# 천만에요



## idialegre

In an article about a man who drove all the way from Korea to Portugal in a minibus with his wife and three kids, I read this exchange:

“아이들이 세계 곳곳을 누비고 왔으니 영어는 잘하겠지요?” 최씨는 “천만에요. 그냥 놀러 갔다 왔는데요. 같은 또래보다 뒤졌어요”라고 답한다. 그 역시 1년 넘게 별다른 직업 없이 지내고 있다. 하지만 뿌듯하다.

I don't quite understand the usage of 천만에요 here.  I'm familiar with it as a response to 감사합니다 (or similar expressions of thanks,) but that doesn't seem to be the case here. Can someone tell me what the best English translation for it would be in this situation?


----------



## Kross

Your kids must speak English very well because they traveled all around the globe?

No way(천만에요).

The general idea behind the 천만에요 expression is a denial to what has been mentioned just before. So it can work for both situations.


----------



## idialegre

Thanks!


----------



## 조금만

Kross said:


> Your kids must speak English very well because they traveled all around the globe?
> 
> No way(천만에요).
> 
> The general idea behind the 천만에요 expression is a denial to what has been mentioned just before. So it can work for both situations.

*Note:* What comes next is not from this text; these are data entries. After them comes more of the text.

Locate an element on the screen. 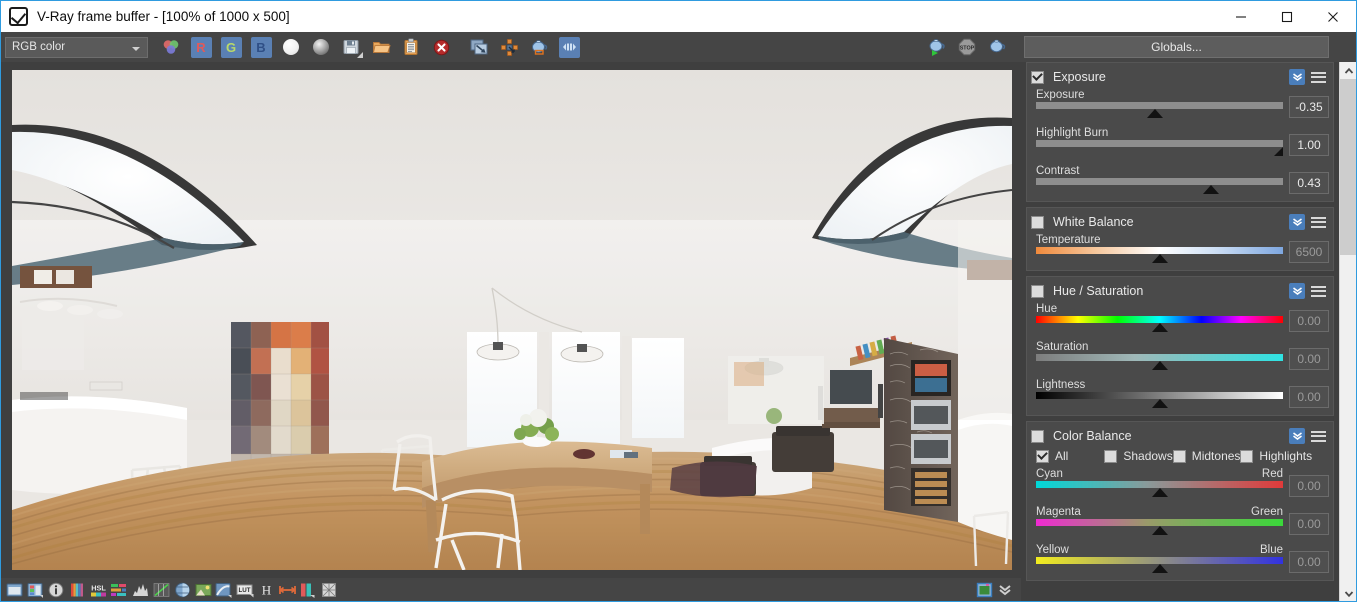 The image size is (1357, 602). slider-value-cyan-red: 0.00 is located at coordinates (1309, 486).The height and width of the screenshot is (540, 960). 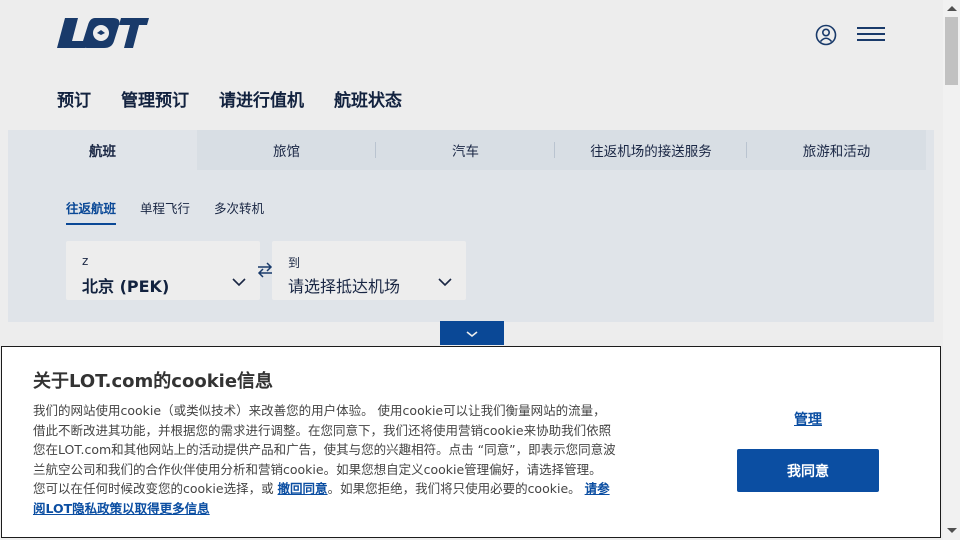 I want to click on scroll-up-arrow-icon, so click(x=952, y=8). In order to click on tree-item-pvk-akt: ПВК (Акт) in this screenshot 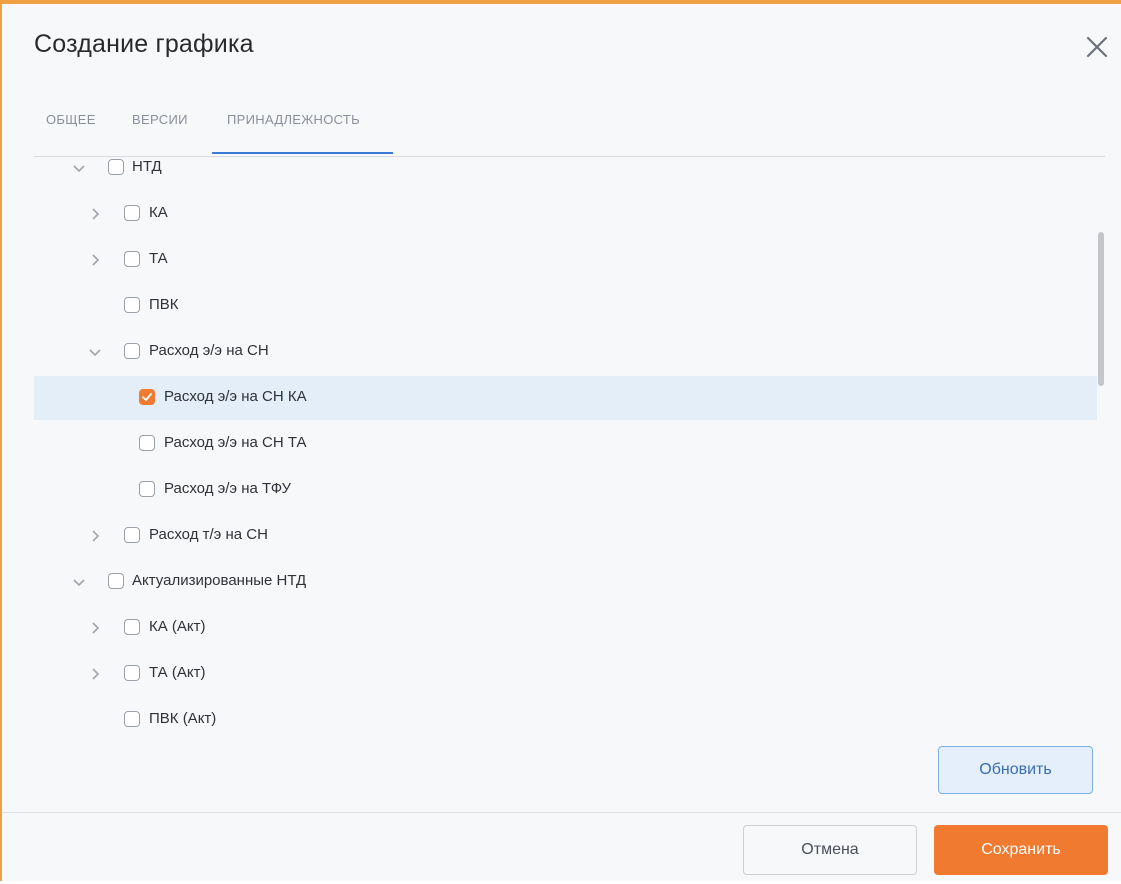, I will do `click(566, 717)`. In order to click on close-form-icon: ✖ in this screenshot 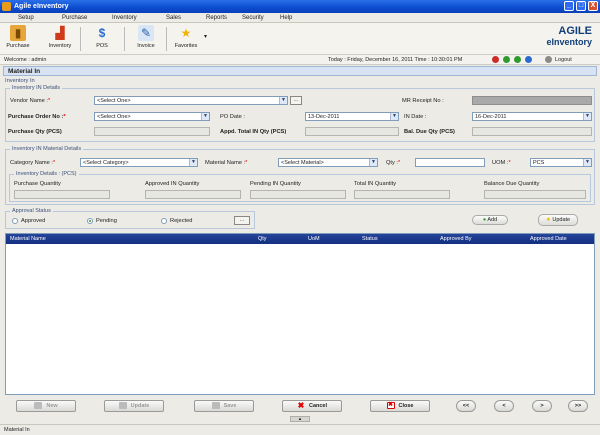, I will do `click(390, 406)`.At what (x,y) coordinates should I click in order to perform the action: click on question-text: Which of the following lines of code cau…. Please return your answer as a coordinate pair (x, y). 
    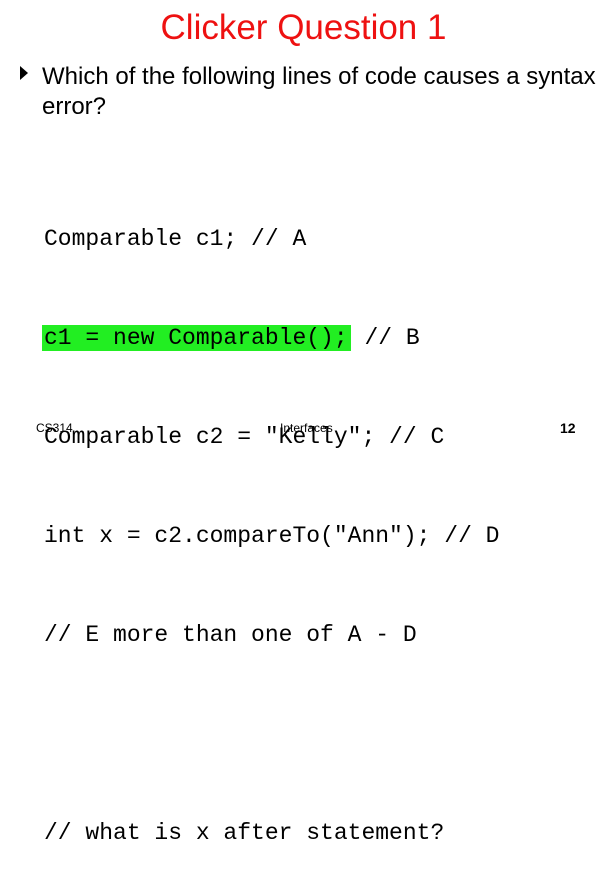
    Looking at the image, I should click on (319, 92).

"No way" is a bit too abrupt as a translation though. It sounds like a rather rude claim that the conversation partner has just said something ridiculous or outrageous. To capture the tone of the Korean in this use of the expression, we need something like "I wouldn't say that", or "Not really". (then : "They've just been on a few vacation trips / They've only been abroad as tourists").


----------